Christopher S. Watkins, Ph.D., is director of translational research and industry at the Medical Research Council (MRC) in the United Kingdom. The MRC is the largest public funder of biomedical research in the United Kingdom, with an annual budget of more than £750 million. The MRC supports and advances medical research in three main ways: by providing research grants and career awards to scientists in UK universities and hospitals, by funding research centers in partnership with universities, and through its own research facilities. Dr.

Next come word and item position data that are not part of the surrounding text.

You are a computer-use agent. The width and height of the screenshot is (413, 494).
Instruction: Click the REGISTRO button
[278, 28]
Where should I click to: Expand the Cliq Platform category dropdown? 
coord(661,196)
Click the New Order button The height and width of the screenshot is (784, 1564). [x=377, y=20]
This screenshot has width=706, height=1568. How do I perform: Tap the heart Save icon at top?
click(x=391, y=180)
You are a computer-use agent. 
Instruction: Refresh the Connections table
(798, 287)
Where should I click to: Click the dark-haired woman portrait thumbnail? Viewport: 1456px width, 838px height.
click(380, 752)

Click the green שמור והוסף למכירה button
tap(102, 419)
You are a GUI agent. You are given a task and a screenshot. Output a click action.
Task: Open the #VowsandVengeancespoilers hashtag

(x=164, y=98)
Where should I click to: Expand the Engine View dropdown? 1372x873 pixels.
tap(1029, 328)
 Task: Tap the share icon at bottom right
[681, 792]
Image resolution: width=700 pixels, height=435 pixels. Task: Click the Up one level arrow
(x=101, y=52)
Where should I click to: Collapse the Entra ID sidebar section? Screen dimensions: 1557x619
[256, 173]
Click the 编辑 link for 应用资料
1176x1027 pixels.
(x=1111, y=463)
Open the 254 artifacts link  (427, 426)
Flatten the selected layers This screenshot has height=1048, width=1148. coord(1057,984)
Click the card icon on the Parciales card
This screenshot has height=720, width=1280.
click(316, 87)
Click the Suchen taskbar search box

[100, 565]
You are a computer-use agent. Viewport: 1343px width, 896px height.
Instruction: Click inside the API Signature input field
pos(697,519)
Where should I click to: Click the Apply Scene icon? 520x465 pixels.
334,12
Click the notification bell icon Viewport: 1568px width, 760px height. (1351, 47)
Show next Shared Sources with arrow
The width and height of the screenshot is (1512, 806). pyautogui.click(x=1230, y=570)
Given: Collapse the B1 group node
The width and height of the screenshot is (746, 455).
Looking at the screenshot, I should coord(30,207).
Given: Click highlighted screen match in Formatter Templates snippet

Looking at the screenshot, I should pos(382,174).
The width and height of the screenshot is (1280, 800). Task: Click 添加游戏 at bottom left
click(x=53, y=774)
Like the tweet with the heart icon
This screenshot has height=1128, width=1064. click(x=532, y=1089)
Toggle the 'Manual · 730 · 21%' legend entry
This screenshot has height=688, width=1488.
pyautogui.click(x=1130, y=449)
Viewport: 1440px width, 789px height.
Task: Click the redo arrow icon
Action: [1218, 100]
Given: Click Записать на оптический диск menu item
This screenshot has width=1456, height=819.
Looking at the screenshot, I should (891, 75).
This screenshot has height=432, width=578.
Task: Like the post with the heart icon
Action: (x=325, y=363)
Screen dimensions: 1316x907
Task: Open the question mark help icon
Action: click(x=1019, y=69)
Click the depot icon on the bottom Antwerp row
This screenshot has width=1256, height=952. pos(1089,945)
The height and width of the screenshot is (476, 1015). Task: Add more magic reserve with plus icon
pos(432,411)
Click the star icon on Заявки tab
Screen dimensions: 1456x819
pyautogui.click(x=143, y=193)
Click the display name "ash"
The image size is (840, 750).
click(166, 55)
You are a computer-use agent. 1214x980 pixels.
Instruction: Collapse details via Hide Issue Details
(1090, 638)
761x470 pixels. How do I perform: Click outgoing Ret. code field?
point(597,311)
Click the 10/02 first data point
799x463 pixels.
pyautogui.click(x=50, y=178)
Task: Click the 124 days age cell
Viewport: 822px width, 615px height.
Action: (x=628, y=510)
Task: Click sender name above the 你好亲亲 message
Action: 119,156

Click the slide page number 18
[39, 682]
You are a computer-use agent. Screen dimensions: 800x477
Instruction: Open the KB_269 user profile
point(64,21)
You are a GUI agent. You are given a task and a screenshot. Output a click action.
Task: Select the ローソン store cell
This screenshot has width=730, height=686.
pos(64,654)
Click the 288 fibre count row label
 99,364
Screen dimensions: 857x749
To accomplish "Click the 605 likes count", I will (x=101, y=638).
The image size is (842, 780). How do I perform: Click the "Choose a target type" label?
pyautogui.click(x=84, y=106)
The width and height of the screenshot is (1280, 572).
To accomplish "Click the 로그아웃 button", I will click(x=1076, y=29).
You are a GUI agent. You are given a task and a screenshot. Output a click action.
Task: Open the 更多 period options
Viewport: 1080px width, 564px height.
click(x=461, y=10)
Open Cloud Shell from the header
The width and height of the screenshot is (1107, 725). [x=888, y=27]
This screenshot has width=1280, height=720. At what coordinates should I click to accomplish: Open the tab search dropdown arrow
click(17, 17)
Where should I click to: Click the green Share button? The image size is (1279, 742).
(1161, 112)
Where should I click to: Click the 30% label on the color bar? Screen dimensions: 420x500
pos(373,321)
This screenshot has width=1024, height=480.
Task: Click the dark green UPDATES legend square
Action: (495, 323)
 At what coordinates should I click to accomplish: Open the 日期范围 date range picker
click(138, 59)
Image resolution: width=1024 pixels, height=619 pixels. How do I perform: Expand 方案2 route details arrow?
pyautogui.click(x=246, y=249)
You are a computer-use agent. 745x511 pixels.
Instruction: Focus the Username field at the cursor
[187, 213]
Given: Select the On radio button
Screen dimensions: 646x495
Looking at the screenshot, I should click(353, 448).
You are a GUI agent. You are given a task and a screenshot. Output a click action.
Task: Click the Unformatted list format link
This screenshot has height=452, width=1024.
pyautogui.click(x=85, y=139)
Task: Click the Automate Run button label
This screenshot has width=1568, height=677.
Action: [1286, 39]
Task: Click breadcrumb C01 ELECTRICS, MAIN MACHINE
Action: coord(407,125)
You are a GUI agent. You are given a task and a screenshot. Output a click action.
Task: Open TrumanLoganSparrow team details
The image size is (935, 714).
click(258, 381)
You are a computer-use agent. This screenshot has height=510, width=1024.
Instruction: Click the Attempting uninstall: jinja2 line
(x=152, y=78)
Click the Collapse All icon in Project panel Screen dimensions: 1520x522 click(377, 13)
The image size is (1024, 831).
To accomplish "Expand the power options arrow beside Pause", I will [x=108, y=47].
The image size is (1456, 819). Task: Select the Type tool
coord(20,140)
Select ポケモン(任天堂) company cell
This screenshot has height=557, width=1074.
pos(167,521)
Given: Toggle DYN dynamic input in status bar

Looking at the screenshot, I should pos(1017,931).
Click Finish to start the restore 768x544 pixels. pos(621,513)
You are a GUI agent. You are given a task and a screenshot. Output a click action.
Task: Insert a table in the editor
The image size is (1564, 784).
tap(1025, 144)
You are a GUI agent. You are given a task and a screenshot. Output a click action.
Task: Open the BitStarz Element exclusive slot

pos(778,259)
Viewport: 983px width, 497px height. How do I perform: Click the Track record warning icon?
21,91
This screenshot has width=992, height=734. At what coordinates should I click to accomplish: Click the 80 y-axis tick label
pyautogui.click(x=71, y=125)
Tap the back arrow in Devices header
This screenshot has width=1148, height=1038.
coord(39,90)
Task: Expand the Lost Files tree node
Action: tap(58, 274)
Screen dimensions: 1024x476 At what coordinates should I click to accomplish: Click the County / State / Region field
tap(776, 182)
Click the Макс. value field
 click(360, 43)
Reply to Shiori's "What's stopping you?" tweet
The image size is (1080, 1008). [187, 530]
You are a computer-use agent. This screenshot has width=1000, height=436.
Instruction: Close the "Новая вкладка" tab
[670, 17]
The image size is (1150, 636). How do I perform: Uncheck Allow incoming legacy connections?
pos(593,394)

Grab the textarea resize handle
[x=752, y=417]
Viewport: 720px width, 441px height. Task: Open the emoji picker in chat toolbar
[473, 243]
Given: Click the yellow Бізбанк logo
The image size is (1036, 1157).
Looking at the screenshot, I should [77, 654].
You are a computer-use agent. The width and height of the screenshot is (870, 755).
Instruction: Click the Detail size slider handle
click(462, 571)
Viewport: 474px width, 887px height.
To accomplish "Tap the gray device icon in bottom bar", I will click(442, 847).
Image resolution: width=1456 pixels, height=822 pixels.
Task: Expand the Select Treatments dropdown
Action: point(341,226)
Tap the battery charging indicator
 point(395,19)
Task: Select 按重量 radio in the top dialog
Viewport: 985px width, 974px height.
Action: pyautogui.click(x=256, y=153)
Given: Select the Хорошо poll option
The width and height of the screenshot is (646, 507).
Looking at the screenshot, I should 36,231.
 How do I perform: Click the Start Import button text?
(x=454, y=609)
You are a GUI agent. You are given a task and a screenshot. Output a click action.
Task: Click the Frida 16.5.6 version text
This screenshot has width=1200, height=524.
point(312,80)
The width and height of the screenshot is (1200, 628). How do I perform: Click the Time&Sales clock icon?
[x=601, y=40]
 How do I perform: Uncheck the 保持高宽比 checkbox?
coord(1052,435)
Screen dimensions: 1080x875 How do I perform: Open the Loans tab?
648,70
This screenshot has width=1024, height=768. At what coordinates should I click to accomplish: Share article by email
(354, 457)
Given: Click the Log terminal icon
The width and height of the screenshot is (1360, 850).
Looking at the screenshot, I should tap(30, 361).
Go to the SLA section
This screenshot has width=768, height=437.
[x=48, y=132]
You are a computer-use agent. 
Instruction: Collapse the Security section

Watkins’ role is leading the development and implementation of the MRC’s translational research and industry liaison strategies, which include activities such as the MRC/TSB Biomedical Catalyst, the multiple partner consortia in stratified medicine, and the recent MRC/AstraZeneca compound access initiative. After undergraduate and postgraduate studies at Imperial College, Dr. Watkins undertook postdoctoral research at the Royal Free Hospital, London, and the MRC National Institute for Medical Research. He has been engaged in research administration at the MRC head office since 1999, with previous roles including responsibility for the MRC’s clinical trials portfolio and the MRC’s Health Services and Public Health Research Board, before leading its translational research activities beginning in 2008.